To do >>
The output is the lines below from the one with "Contact Us (1036, 1713)" through the one with "Member Fees (1531, 1514)", both included, printed exactly and with no other line.

===== Records for this exercise

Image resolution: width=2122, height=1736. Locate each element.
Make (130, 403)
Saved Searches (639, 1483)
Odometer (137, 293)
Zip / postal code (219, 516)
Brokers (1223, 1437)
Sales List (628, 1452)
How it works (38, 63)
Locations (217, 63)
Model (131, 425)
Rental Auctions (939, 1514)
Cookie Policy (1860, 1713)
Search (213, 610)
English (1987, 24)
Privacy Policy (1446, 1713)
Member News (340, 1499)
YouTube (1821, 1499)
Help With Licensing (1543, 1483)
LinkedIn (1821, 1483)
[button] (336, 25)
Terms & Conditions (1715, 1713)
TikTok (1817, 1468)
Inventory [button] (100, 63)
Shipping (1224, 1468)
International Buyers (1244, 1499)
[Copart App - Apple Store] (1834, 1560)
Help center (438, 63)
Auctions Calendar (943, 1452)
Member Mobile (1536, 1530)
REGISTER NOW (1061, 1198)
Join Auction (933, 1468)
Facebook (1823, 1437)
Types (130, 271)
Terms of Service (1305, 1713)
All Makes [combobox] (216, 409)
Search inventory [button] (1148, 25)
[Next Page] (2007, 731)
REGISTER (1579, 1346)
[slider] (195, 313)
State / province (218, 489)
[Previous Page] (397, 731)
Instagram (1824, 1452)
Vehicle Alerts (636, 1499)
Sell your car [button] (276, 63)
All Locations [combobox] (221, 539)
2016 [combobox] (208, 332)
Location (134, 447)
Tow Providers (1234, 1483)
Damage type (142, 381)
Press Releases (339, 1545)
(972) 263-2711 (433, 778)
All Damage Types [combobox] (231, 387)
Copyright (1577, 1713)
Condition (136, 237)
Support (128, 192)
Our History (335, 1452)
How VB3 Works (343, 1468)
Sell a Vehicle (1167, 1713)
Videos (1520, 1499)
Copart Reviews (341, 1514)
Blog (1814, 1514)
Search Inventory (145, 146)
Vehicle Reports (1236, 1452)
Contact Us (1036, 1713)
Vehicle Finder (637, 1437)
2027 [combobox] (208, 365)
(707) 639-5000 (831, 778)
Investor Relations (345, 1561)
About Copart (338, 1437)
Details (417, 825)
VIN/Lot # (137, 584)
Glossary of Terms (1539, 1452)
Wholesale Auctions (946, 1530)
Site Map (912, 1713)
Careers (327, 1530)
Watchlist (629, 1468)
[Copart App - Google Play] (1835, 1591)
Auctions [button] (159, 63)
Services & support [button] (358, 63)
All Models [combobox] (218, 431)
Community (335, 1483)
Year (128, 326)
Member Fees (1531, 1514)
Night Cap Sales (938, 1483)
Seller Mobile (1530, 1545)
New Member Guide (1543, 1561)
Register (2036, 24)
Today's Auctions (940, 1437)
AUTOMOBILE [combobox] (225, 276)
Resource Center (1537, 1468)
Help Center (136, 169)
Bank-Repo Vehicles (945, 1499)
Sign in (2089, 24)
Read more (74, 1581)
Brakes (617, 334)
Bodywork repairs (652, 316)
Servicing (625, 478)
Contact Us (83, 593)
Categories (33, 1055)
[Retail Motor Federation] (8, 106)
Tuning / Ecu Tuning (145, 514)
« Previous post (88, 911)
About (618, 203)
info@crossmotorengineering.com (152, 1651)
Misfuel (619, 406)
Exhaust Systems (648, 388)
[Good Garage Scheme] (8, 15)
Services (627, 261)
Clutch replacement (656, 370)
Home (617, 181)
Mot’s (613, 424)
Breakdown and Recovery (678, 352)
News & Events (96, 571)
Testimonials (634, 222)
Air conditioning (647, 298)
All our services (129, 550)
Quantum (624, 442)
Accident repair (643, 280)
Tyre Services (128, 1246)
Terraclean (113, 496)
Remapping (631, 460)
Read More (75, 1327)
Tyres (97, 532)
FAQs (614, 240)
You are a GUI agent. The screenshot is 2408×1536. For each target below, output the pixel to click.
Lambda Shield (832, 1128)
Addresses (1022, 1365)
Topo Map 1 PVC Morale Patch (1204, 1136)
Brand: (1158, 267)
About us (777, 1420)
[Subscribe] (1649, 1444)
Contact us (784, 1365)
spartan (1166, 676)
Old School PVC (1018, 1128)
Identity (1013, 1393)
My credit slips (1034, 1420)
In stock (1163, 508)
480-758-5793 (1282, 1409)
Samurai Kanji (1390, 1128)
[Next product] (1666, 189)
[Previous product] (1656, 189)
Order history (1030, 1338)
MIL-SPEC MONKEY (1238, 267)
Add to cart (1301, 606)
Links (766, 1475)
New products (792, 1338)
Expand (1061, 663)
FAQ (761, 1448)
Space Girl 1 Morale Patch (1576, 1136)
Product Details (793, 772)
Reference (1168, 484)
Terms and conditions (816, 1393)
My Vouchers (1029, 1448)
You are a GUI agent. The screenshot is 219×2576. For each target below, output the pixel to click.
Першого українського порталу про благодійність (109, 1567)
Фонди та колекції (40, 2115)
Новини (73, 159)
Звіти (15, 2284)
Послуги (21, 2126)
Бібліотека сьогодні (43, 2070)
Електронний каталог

==========

Your solution >>
Contact Us (1036, 1713)
Vehicle Finder (637, 1437)
2027 [combobox] (208, 365)
(707) 639-5000 (831, 778)
Investor Relations (345, 1561)
About Copart (338, 1437)
Details (417, 825)
VIN/Lot # (137, 584)
Glossary of Terms (1539, 1452)
Wholesale Auctions (946, 1530)
Site Map (912, 1713)
Careers (327, 1530)
Watchlist (629, 1468)
[Copart App - Google Play] (1835, 1591)
Auctions [button] (159, 63)
Services & support [button] (358, 63)
All Models [combobox] (218, 431)
Community (335, 1483)
Year (128, 326)
Member Fees (1531, 1514)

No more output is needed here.